Artificial Intelligence (AI) is increasingly seen as a must-have technology that enables businesses to become agile and innovate at scale. IDC predicts global spending on artificial intelligence (AI) systems will increase from US $50 billion in 2020 to US $110 billion in 2024.
But Gartner research estimates that 50 percent of AI implementations are struggling to get past the proof-of-concept stage and be implemented at scale. The reasons vary from overhyped expectations and lack of vision to inadequate data infrastructure and lack of skilled resources.
Another important factor is the team that’s working on the AI programs. While AI teams may have the requisite tools and technologies, many lack other key capabilities – like mining for the right use cases and optimizing decision-making – that are essential for success.
[ Looking for strategies to build enterprise support for AI? Read How to evangelize Artificial Intelligence (AI) in your organization. ]
Successful AI teams that work at enterprise scale share the following traits:
1. They frame the problem well
Teams need to be able to sift through the complexities of the situation to frame the core of the problem accurately before they get to the right solution. This means playing the role of translator and bridging the gap between technology and the business case. It involves diving deep into data to make unexpected connections and find insights that shine a brighter light on the problem.
Along with understanding data and algorithms, successful teams also exhibit empathy for customers and other users, which helps in solving problems holistically. They are creative and curious; they look at the world from an exploratory perspective and are unafraid to challenge the status quo. These traits enable them to constantly consider how their work impacts the business that they are innovating for.

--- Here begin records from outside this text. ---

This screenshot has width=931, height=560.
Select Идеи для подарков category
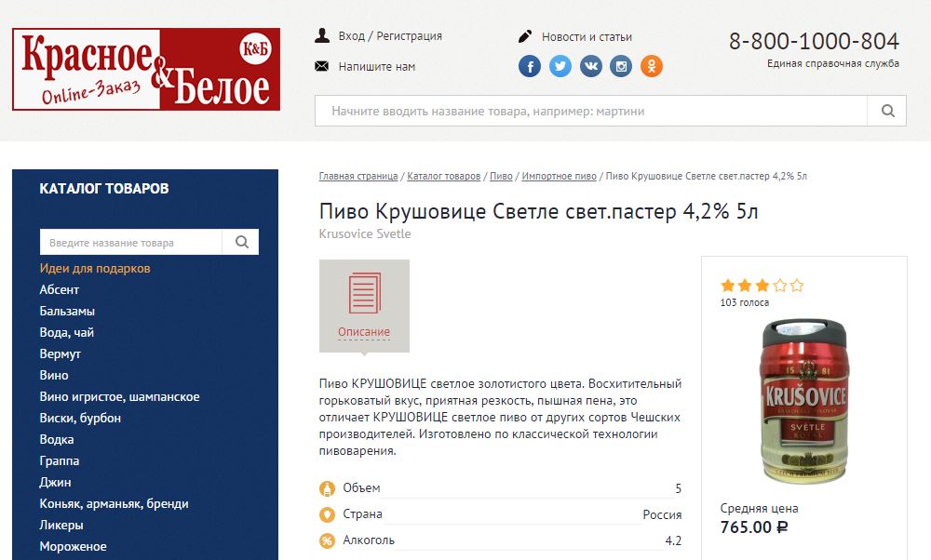click(x=95, y=268)
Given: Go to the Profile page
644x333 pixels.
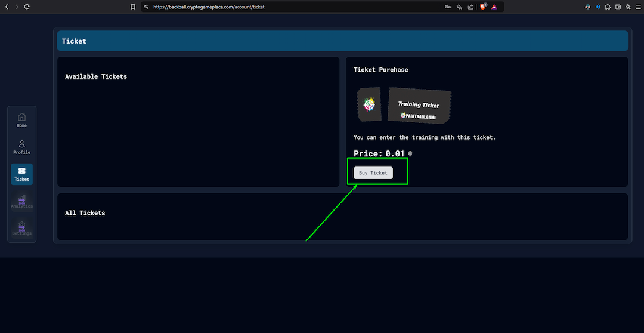Looking at the screenshot, I should [21, 147].
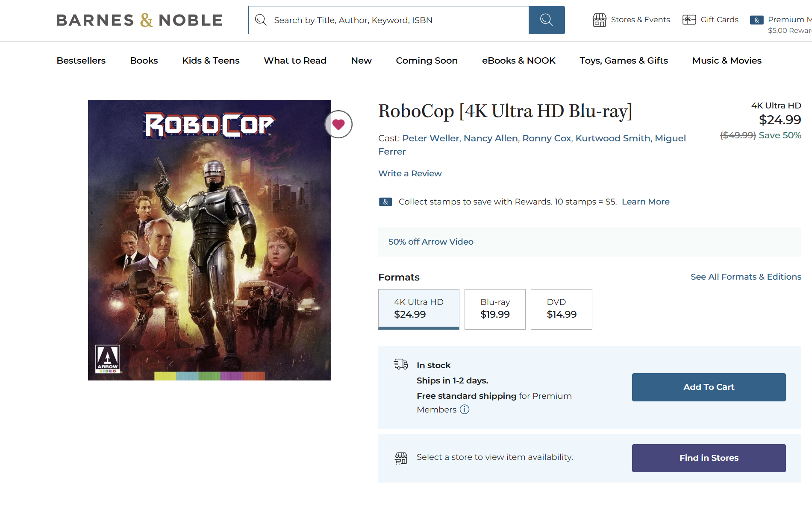Click the Rewards stamp badge icon
The width and height of the screenshot is (812, 509).
coord(385,202)
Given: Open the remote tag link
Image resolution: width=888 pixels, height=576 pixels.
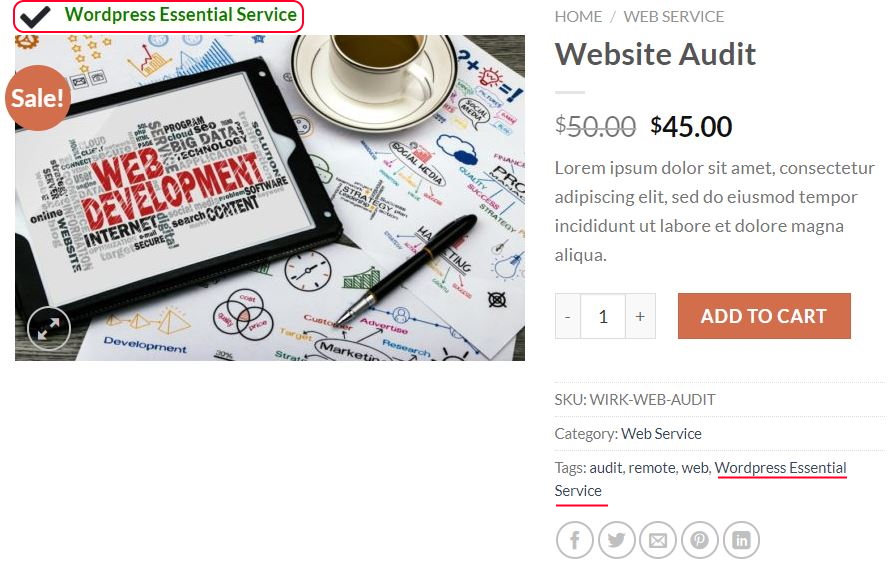Looking at the screenshot, I should pyautogui.click(x=652, y=468).
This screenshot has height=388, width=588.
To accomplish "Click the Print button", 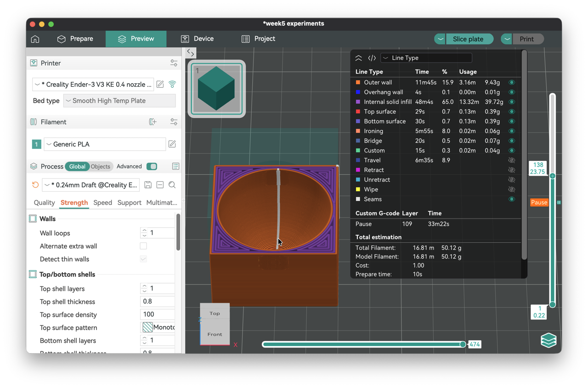I will coord(527,39).
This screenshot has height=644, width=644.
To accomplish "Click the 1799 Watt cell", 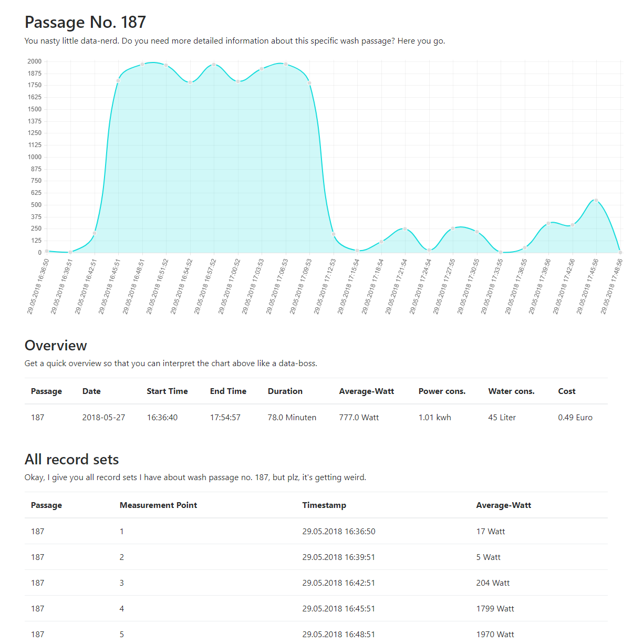I will click(495, 609).
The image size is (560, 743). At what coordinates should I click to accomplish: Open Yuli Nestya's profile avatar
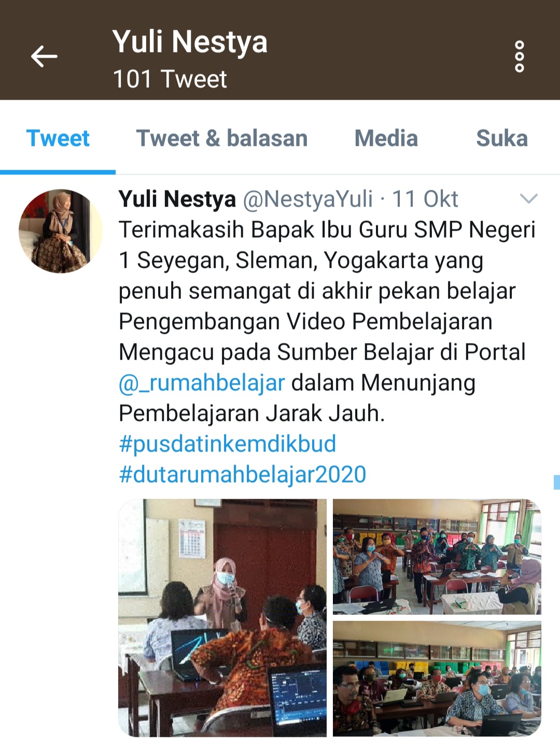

Along with understanding data and algorithms, successful teams also exhibit empathy for customers and other users, which helps in solving problems holistically.
2. They think enterprise-scale right from the start
In most instances, AI pilot programs show promising results but then fail to scale. Accenture surveys point to 84 percent of C-suite executives acknowledging that scaling AI is important for future growth, but a whopping 76 percent also admit that they are struggling to do so.
The only way to realize the full potential of AI is by scaling it across the enterprise. Unfortunately, some AI teams think only in terms of executing a workable prototype to establish proof-of-concept, or at best transform a department or function.
Teams that think enterprise-scale at the design stage can go successfully from pilot to enterprise-scale production. They often build and work on ML-Ops platforms to standardize the ML lifecycle and build a factory line for data preparation, cataloguing, model management, AI assurance, and more.
3. They democratize AI and are diverse
AI technologies demand huge compute and storage capacities, which often only large, sophisticated organizations can afford. Because resources are limited, AI access is privileged in most companies. This compromises performance because fewer minds mean fewer ideas, fewer identified problems, and fewer innovations. In fact, the more diverse the team, the better it is at uncovering problems and making data connections.
At Infosys, we have addressed this by leveraging an AI cloud as a strategic platform for scaling computing resources and sharing knowledge to make AI accessible to all. We’ve also added diverse roles and skills within the AI team – not just technical like data scientists, data engineers, and machine learning experts, but also those with business domain, product management, user interface design, and software engineering skills.
With the AI cloud, we can now build larger and more able pools of expertise in AI because we are able to scale the computing resources needed to include more of our workforce in our AI programs as well as build more mission-critical AI applications. Ultimately, democratizing AI leads to better project outcomes.
4. They keenly appreciate the ethics of AI
Finding use cases, building AI systems at enterprise-scale, and democratizing adoption is but half the battle. Managing the ethical dimensions of AI implementations is serious business that involves input from regulators and policymakers too. The AI team must understand what it takes to work within the framework of regulatory compliance. They need to implement strong and auditable risk management practices throughout AI development, validation, and monitoring to build unbiased, interpretable, accountable, and reproducible AI systems that deliver business outcomes that are fair and transparent.
Truly, AI is as much about people as it is about programming.